→ **Work request**:
Set down the line containing "Given: Toggle workflow" and each line after it through the last line of the records, exactly, leaving pictures out.

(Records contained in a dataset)

= Beginning of Section =

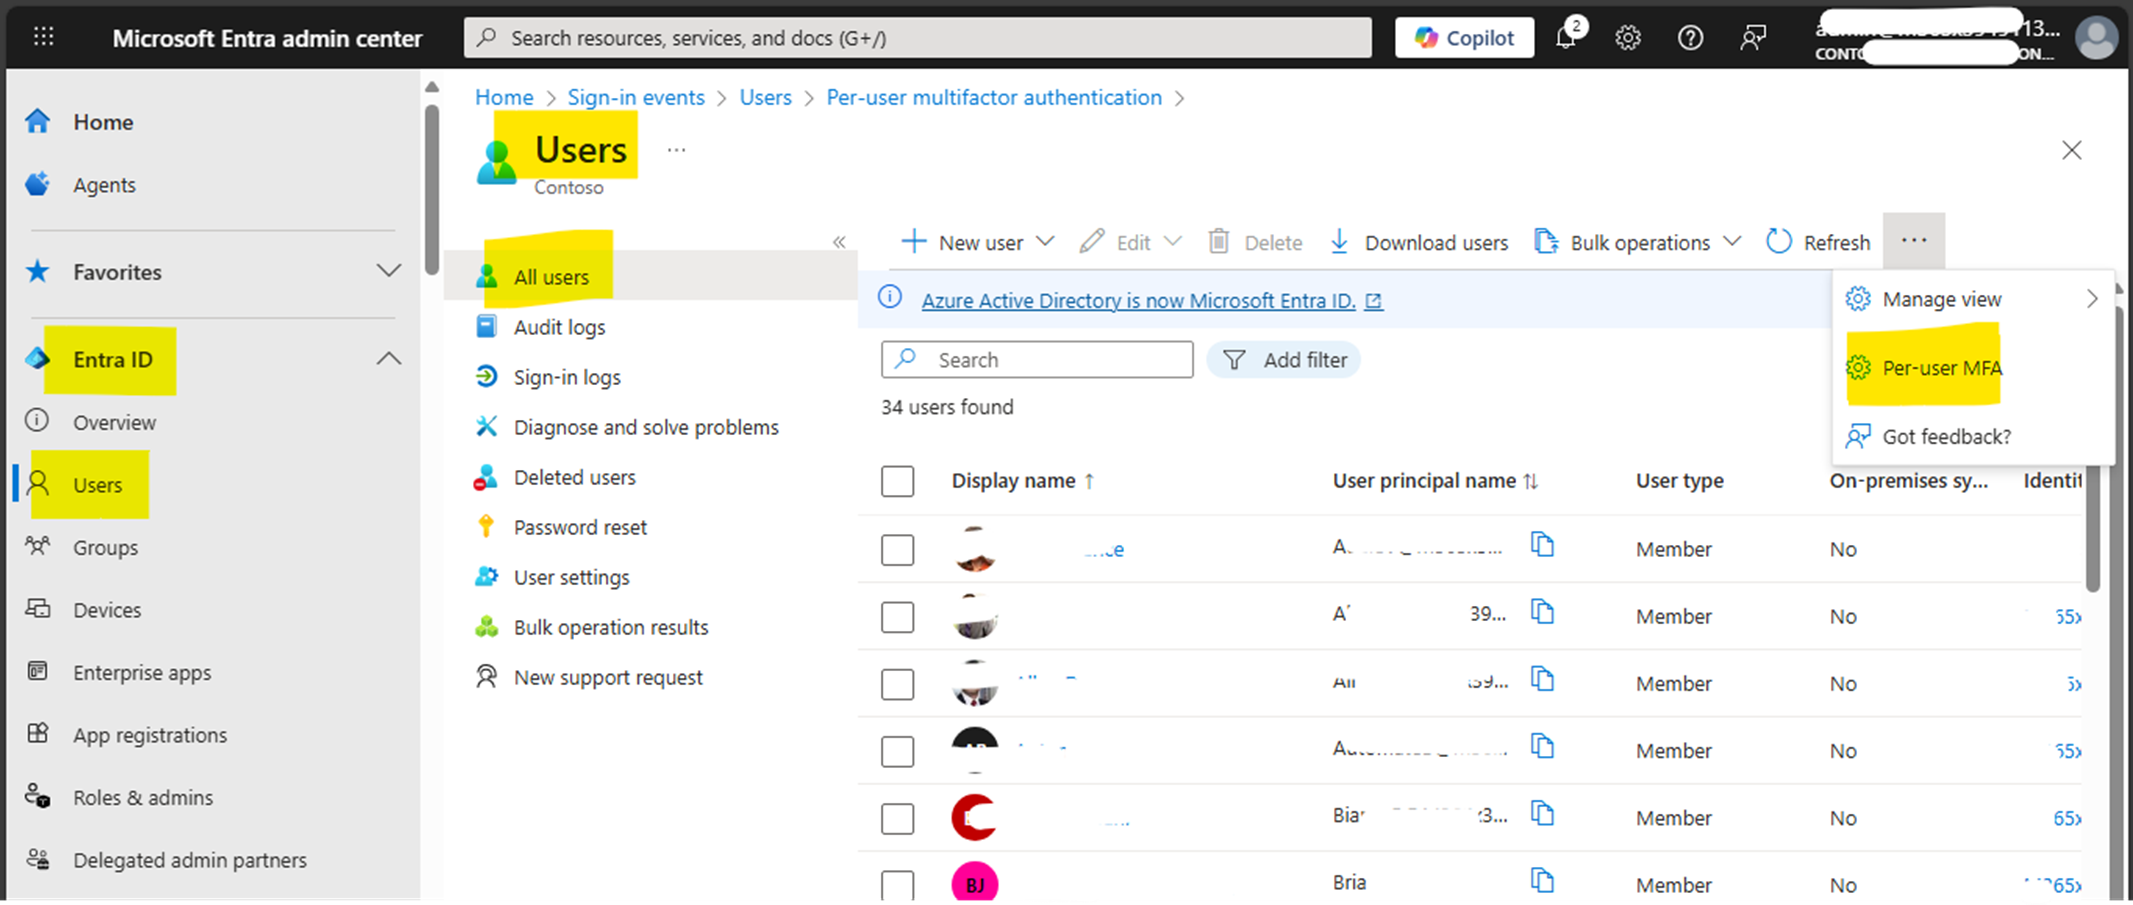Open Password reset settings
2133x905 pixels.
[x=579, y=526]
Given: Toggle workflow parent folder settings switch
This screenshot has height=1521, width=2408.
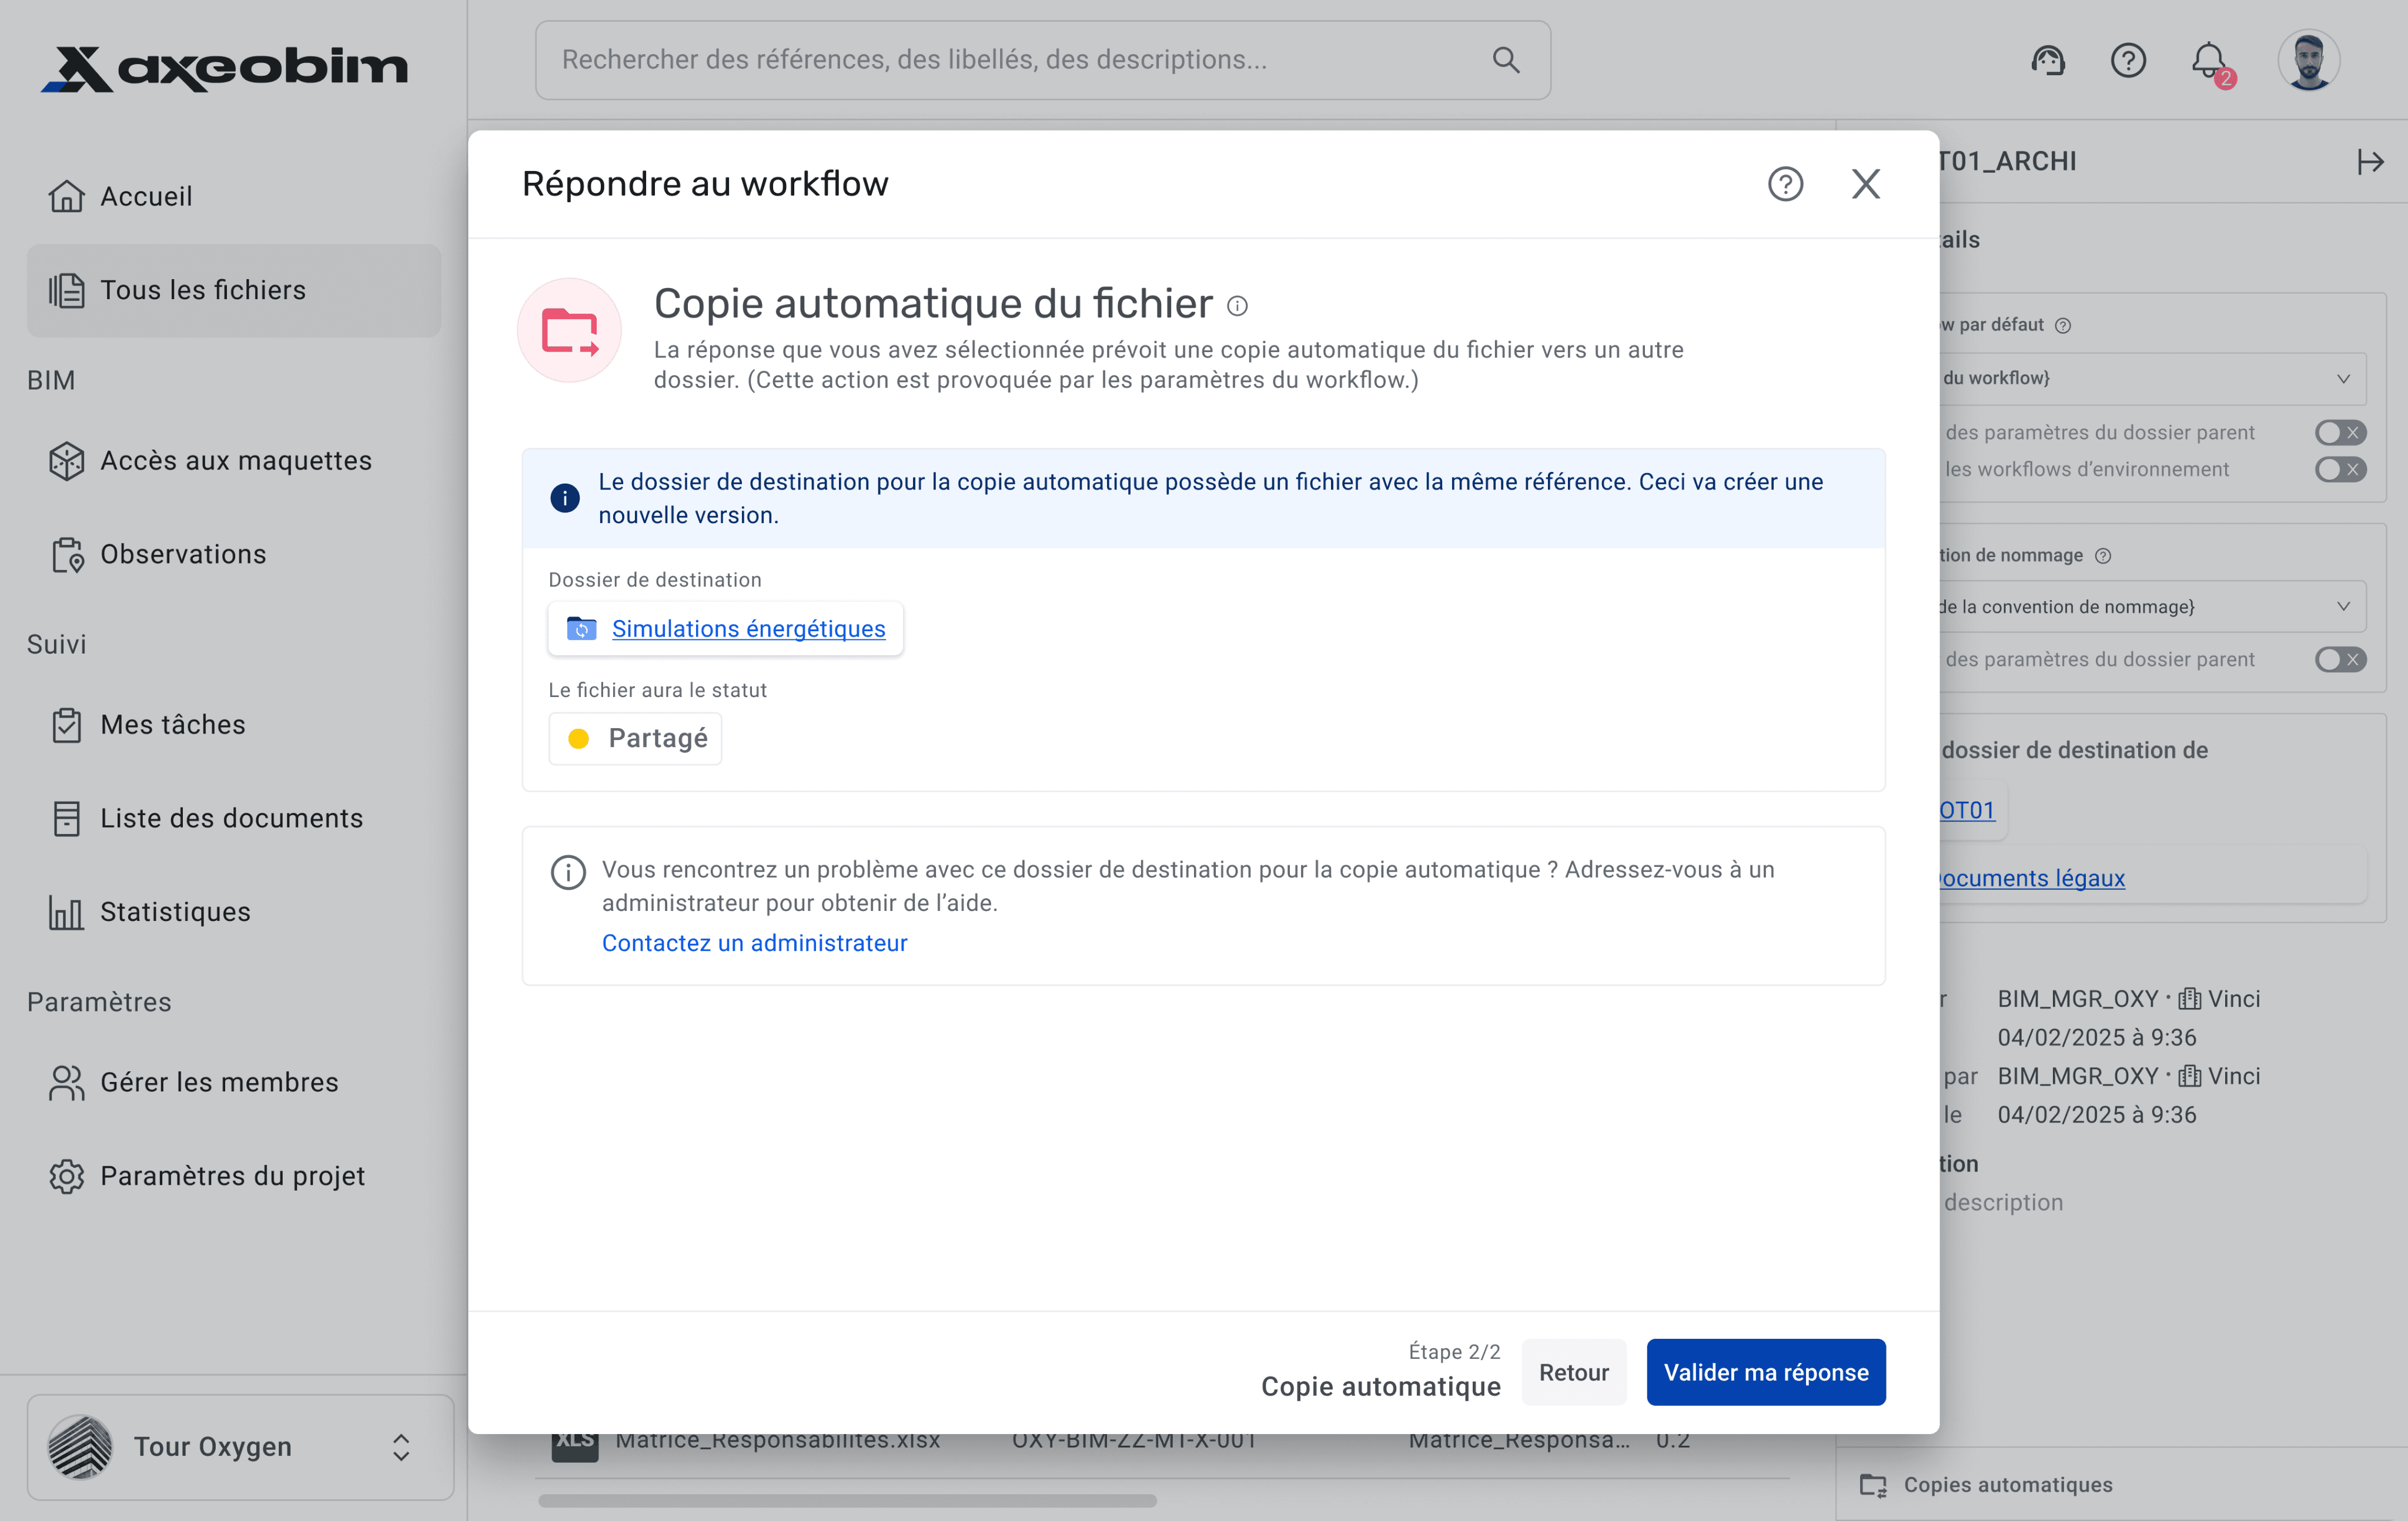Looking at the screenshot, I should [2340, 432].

= End of Section =

→ **Output of the task**:
Given: Toggle workflow parent folder settings switch
This screenshot has height=1521, width=2408.
Looking at the screenshot, I should [2340, 432].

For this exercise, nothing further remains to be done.